The millage was approved to be levied for the full amount of one mill by the board of trustees in a unanimous vote, with Clerk Terry Eull absent.
The second millage approved by voters was for the Niles Charter Township Fire Protection millage. Voters approved with 4,158 votes “yes” with 1,964 “no” votes.
The township can now levy up to 5.5 mills for the Niles Charter Township Fire Department.
“Over the past 5 to 6 years, we’ve never levied over 2.85 mills even though [voters] voted for four,” Ringler said.
The township board voted to again levy just 2.85 mills to continue funding the fire department.

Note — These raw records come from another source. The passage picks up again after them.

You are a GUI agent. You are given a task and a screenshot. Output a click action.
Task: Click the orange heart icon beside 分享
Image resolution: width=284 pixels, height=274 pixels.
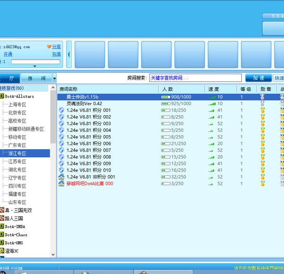[49, 46]
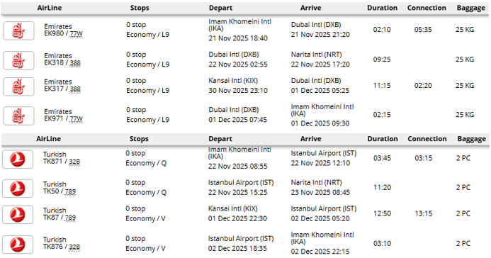Click the Emirates logo for flight EK980
The width and height of the screenshot is (491, 258).
[x=18, y=30]
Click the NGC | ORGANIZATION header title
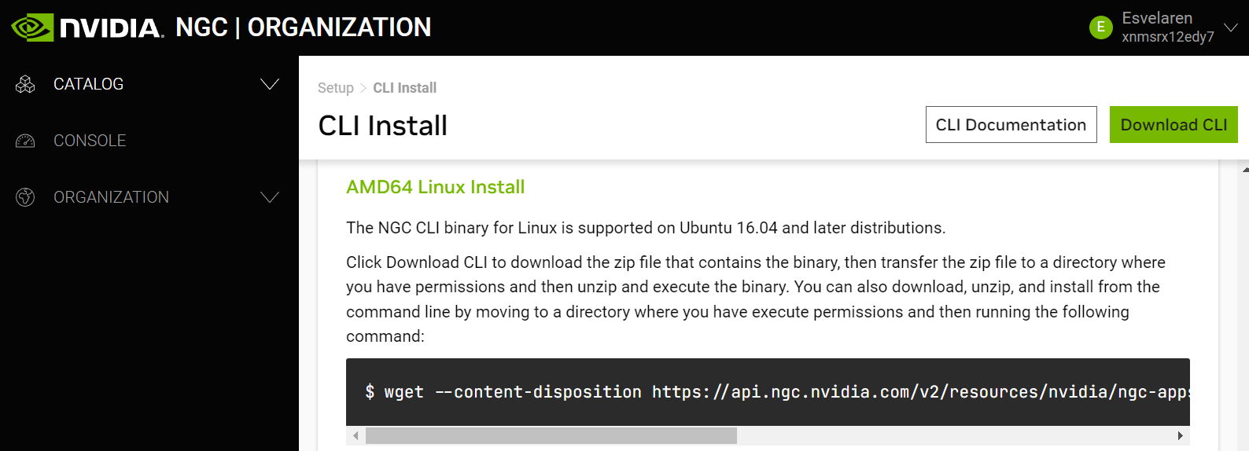 [303, 28]
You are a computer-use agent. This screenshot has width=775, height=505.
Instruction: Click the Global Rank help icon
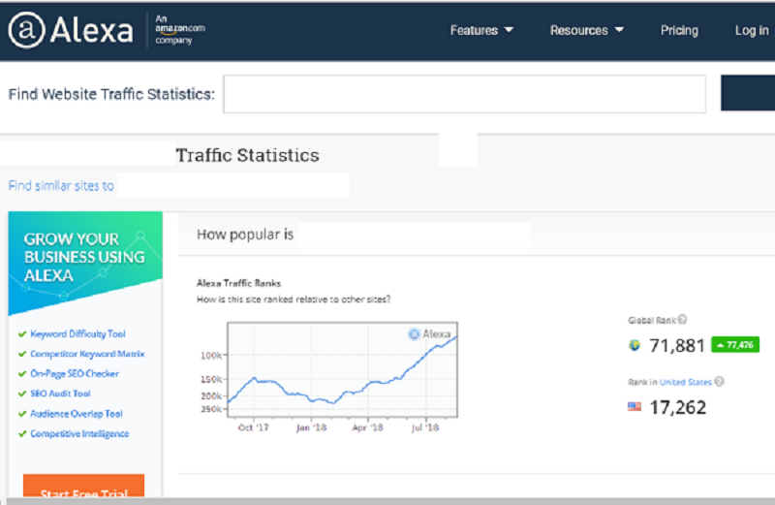point(683,319)
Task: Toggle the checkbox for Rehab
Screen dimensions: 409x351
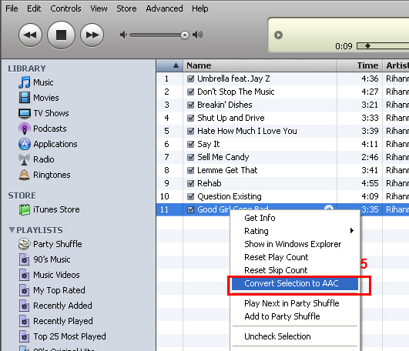Action: pos(191,183)
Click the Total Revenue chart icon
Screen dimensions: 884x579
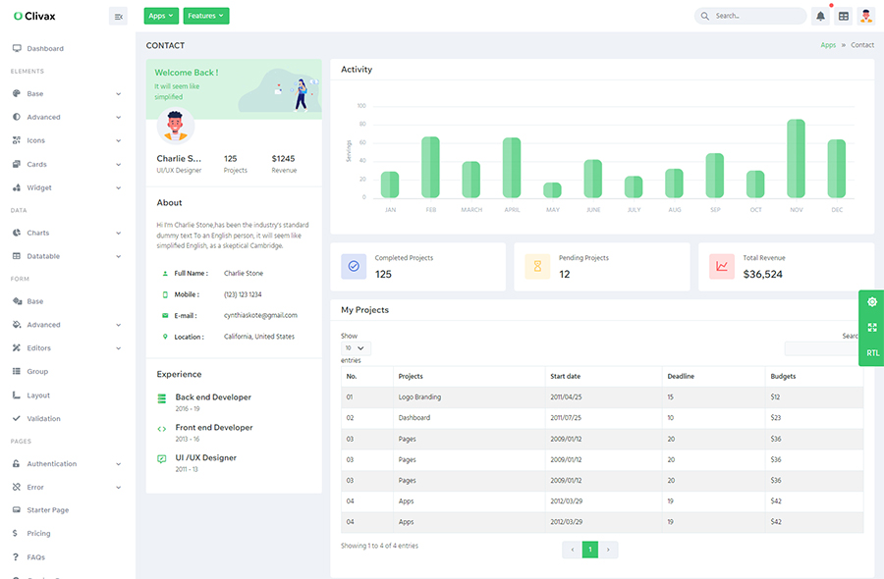(722, 266)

“I want to publicly thank the voters of Niles Township for supporting our fire department,” Ringler said. “It was a little difficult to understand the millage language, just because of the way it had to be worded, but our voters stepped up and supported it.”
Finally, during the special meeting, language for resorts were discussed in the township board.
Greg Kil, of Kil Architecture and Planning in South Bend, was in attendance to speak on behalf of his clients, Amber and Braden Janowski, owners of The Morris Estate.
“I think I shared in an email with you the specific vision for the clients’ property,” Kil said to the board members. “A low density, family run and family managed resort It would be done addressing the concerns you have had concerning buffer zoning. As a planner, and as an architect, I appreciate your role in creating an ordinance and the language constraints, and I agree with staff’s comments on working with the planner and consultant.”
Board members questioned the size needed to create a “resort” within the township, and how much area on the property was appropriate for a sound and visual buffer zone from neighboring properties.
The planner also mentioned a small restaurant on the sight, with capacity to host up to 45 people.
The board members voted to change the resort ordinance in the township from requiring 20 acres for a resort, to requiring 80 contiguous acres to zone a resort.